A esas horas, la biblioteca debía de estar vacía, aunque a medida que avanzara la noche otros también buscarían servirse de ella.

De Sévres se tiró del chaleco.

—La llevaré. —Con un movimiento de la cabeza, se alejó en la dirección por la que se había marchado Helena.

Sebastian le observó partir y, en su fuero interno, sacudió la cabeza. Más tarde…

Se dio la vuelta y se encontró cara a cara con Martin, que sonrió abiertamente.

—¡Eres tú!

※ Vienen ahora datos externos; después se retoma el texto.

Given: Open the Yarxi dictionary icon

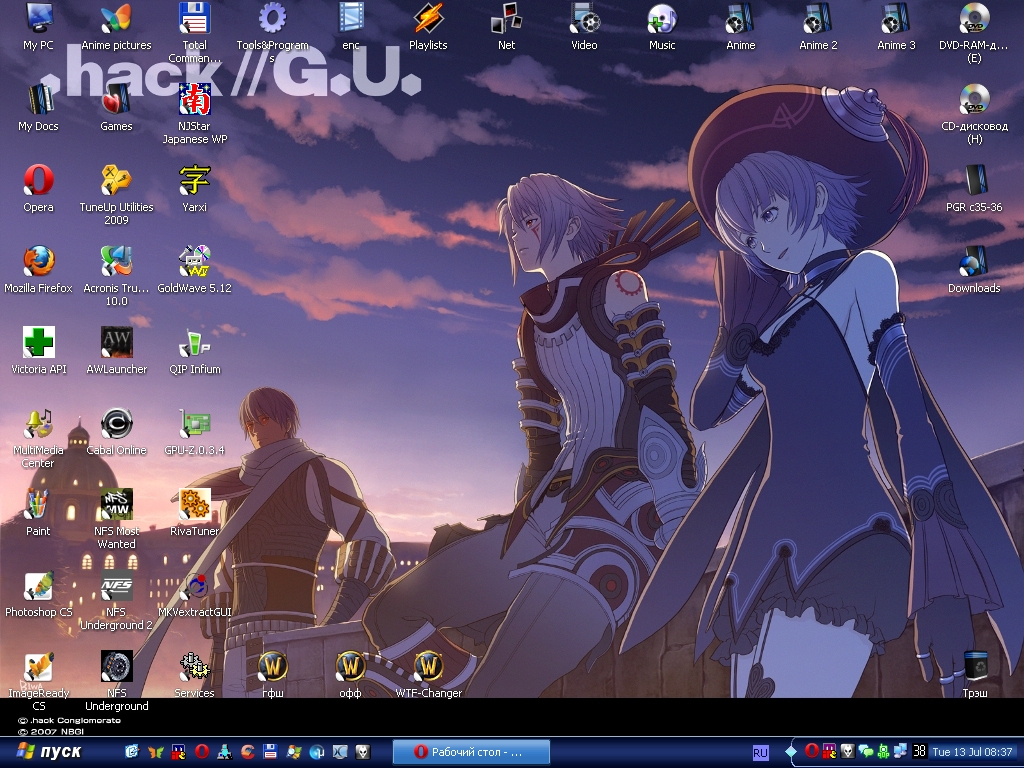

Bueno, ¿dónde está ella? —Echó una ojeada en derredor—. No te lo creerás, pero me he topado con tres Elenas de Troya y ninguna era ella.

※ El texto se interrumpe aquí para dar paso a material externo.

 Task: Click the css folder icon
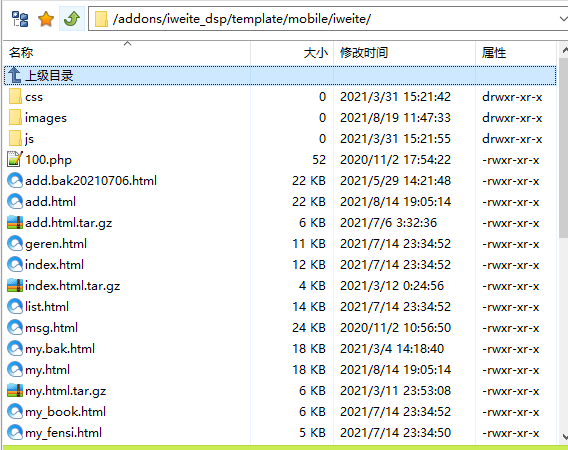(x=15, y=97)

—Si te refieres a la señorita condesa, está aquí, pero no es Elena de Troya.

—¿Eh? —Martín puso cara de desconcierto—. Entonces ¿quién…? —Le hizo un gesto a Sebastian levantando la ceja.

Su hermano meneó la cabeza.

—Doy por hecho que has recibido una educación clásica. No quisiera inhibir el ejercicio de tu intelecto. —Dio unas palmaditas en el hombro a Martin—. Esfuérzate, y la respuesta llegará.

Dicho lo cual, Sebastian reanudó su paseo, dejando atrás a Martin con una expresión de inocente concentración.

Cuando llegó, la biblioteca estaba vacía. Examinó la larga habitación y se dirigió hacia el gran escritorio situado en un rincón. Más allá, en la esquina, había un espacioso sillón. Se sentó, estiró las piernas, entrecruzó las manos y esperó a que apareciera su duquesa.

—¿Fabien? No entiendo. —Confundida, Helena dejó que Louis la arrastrara hasta un extremo del salón—. ¿A quién conoce Fabien aquí?

—Eso no importa. Se lo explicaré más tarde. Pero he de decirle que Fabien desea que conozca a este caballero y lo escuche.

—¿Escucharlo?

Oui. —Louis continuó tirando, arrastrándola subrepticiamente hacia la entrada—. Este hombre quiere hacerle una petición… una invitación. ¡Usted la escuchará y aceptará! Comprenda.

—No entiendo nada —se quejó Helena—. Y deja de tirar. —Se soltó el brazo de un tirón, detuvo a Louis con una mirada y se estiró el vestido—. No sé a quién desea que conozca Fabien, ¡pero no me encontraré con nadie en déshabillé!

Louis apretó los dientes.

Vite, vite! No la esperará toda la noche.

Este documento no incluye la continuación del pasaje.